An Unjust Treatment Of Dr. Martin Luther King

Reality Check

apeterbailey

(TriceEdneyWire.com) - If one checks out all the platitudes made by many people over the age of 60 during annual King Day celebrations, one would be led to believe that all or at least a huge majority of them were actively involved in the campaign led by Dr. King against White supremacy\racism. That is not so, wrote Dr. King in his conveniently ignored 1967 book, Where Do We Go From Here: Chaos and Community?

Wrote Dr. King; “In assessing the results of the Negro Revolution so far, it can be concluded that Negroes have established a foot hold….The hard truth is that neither Negro nor white has yet done enough to expect the dawn of a new day. While much has been done, it has been accomplished by too few and on a scale too limited for the breadth of the goal….The brunt of the Negro’s past battles was borne by a very small striking force.

 Though millions of Negroes were ardent and passionate supporters, only a modest number were actively engaged and these were relatively too few for a broad war against racism, poverty and discrimination. Negroes fought and won, but our engagements were skirmishes not climatic battles. No great victories are won in a war for the transformation of a whole people without total participation. Less than this will not create a new society; it will only evoke more sophisticated token amelioration….”

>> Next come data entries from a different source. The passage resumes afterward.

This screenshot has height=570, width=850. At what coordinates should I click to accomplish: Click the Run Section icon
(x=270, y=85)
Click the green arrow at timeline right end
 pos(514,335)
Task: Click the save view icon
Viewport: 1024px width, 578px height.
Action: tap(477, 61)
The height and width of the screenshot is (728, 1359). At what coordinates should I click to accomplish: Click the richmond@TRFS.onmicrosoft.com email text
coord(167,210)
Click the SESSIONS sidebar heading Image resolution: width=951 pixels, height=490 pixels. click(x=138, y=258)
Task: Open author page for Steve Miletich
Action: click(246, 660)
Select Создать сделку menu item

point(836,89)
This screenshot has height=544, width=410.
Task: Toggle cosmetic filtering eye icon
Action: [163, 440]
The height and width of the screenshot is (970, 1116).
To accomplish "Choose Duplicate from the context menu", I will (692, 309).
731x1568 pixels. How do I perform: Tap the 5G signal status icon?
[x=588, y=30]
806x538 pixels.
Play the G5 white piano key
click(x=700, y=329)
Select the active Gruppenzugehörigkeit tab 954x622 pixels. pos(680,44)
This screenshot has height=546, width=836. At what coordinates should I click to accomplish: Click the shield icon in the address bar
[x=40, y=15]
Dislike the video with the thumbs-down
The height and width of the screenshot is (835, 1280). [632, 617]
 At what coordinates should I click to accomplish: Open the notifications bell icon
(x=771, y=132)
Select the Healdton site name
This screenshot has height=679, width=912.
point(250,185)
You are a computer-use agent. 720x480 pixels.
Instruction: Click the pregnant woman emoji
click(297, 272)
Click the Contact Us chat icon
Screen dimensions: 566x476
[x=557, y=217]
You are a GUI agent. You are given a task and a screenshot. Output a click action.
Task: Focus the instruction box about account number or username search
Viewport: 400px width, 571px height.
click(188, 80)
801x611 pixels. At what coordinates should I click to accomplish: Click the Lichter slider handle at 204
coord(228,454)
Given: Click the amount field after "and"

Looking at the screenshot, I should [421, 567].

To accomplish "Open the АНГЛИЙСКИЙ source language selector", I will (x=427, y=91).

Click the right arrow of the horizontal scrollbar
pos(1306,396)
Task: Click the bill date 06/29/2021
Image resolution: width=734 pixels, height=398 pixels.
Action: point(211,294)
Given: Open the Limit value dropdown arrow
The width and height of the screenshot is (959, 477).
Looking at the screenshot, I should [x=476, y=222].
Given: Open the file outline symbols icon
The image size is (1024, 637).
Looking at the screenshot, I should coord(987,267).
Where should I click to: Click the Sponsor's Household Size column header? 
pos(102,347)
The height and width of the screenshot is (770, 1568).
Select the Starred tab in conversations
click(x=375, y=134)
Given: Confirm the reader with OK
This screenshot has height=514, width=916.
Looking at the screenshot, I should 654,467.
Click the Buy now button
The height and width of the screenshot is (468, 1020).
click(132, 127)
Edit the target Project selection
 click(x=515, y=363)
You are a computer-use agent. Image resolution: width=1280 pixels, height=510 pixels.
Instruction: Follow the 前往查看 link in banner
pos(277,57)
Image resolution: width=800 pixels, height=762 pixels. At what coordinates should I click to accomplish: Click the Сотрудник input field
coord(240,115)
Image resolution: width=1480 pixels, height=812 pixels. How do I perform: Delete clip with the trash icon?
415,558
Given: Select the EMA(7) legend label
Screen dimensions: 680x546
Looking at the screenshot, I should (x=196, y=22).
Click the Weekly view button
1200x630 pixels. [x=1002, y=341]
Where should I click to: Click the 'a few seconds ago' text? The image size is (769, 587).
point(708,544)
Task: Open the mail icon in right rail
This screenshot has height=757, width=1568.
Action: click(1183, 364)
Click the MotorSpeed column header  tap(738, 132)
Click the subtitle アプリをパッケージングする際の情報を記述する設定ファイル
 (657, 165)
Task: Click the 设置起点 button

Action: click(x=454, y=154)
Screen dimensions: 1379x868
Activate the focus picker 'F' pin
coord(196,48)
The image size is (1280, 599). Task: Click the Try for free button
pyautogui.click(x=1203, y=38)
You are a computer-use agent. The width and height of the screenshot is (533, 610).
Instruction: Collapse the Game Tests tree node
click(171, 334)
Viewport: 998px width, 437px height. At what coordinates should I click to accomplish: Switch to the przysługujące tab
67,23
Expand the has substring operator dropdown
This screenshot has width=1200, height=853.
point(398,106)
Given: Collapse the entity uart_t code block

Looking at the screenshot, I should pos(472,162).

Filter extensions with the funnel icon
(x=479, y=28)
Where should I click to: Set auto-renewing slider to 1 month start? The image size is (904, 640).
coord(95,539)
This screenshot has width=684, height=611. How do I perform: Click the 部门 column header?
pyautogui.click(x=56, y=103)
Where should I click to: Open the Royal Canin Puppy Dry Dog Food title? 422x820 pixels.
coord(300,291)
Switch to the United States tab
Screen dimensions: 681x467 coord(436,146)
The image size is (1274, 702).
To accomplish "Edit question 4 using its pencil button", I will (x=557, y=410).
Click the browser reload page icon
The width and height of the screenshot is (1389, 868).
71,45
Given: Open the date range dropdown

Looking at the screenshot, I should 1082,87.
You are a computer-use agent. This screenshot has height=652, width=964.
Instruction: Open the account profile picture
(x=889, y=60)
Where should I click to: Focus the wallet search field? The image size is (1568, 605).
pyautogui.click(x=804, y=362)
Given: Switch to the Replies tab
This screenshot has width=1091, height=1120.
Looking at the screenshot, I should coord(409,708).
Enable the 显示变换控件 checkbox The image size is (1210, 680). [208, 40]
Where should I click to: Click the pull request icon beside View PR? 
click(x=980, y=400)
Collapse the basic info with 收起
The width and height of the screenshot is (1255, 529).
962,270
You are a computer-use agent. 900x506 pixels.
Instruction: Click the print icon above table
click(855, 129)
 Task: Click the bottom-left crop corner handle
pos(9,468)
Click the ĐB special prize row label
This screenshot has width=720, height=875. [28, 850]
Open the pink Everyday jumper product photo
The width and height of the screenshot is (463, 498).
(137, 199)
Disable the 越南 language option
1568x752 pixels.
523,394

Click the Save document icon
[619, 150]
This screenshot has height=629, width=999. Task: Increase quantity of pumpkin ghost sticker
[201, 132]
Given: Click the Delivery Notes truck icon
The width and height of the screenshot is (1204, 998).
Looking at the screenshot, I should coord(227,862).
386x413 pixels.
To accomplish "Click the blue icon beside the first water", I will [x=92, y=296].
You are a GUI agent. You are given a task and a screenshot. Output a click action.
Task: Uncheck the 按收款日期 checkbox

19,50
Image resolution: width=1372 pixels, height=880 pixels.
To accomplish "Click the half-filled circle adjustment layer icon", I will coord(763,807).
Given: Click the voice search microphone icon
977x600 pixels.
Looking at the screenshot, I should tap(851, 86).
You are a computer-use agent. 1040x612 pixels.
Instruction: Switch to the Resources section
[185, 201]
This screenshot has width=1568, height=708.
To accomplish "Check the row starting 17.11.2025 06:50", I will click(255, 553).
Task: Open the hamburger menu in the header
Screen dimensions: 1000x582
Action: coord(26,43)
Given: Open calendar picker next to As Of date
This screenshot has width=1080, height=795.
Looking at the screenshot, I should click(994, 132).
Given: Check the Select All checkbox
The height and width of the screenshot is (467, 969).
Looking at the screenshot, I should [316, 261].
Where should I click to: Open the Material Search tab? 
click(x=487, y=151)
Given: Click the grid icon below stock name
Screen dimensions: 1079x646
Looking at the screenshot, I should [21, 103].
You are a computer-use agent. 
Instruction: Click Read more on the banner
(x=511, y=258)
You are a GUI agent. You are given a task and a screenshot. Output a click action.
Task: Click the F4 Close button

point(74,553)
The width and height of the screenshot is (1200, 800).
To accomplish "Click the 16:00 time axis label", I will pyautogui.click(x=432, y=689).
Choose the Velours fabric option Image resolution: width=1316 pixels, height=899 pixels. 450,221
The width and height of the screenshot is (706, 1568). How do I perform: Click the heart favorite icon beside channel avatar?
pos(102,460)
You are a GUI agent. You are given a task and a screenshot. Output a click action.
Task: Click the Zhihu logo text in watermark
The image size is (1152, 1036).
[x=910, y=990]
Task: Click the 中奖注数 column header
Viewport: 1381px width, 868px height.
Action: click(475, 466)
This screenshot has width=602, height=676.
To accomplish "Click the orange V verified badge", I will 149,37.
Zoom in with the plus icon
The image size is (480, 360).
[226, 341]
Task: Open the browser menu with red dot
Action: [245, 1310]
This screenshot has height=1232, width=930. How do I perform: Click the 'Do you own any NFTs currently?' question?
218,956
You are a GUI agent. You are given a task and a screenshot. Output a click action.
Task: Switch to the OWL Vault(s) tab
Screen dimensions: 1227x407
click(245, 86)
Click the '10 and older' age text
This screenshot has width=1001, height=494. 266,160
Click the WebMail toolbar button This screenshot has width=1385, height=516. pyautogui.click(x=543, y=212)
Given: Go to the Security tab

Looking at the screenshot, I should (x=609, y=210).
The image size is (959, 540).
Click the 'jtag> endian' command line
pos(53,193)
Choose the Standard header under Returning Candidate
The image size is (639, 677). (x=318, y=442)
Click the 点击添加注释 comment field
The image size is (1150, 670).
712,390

As for those Black folks who today like to brag about how they have achieved success mainly because the society has changed and because they are willing, to work hard, Dr. King asks a couple of very pertinent questions in his book. “...How many Negroes who have achieved educational and economic security have forgotten that they are what they are because of the support of faceless, unlettered and unheralded Negroes who did ordinary jobs in an extraordinary way?

How many successful Negroes have forgotten that uneducated and poverty-stricken mothers and fathers often worked until their eyebrows were scorched and their hand bruised so that their children could get an education? For any middle class Negro to forget the masses is an act not only of neglect but of shameless ingratitude…. It is time for the Negro middle class to rise up from its stool of indifference, to retreat from its flight into unreality and to bring its full resources- - its heart, its mind and its check book—to the aid of the less fortunate brother…. The salvation of the Negro middle class is ultimately dependent upon the salvation of the Negro masses.”

These are two examples of very perceptive and powerful commentary and observations made by Dr. King in his book. They clearly demonstrate that he was much much more than the Martin Luther “I Have a Dream” King, Jr, people have reduced him to in an annual birthday celebrations. In doing so they have done Dr. King a major historical injustice.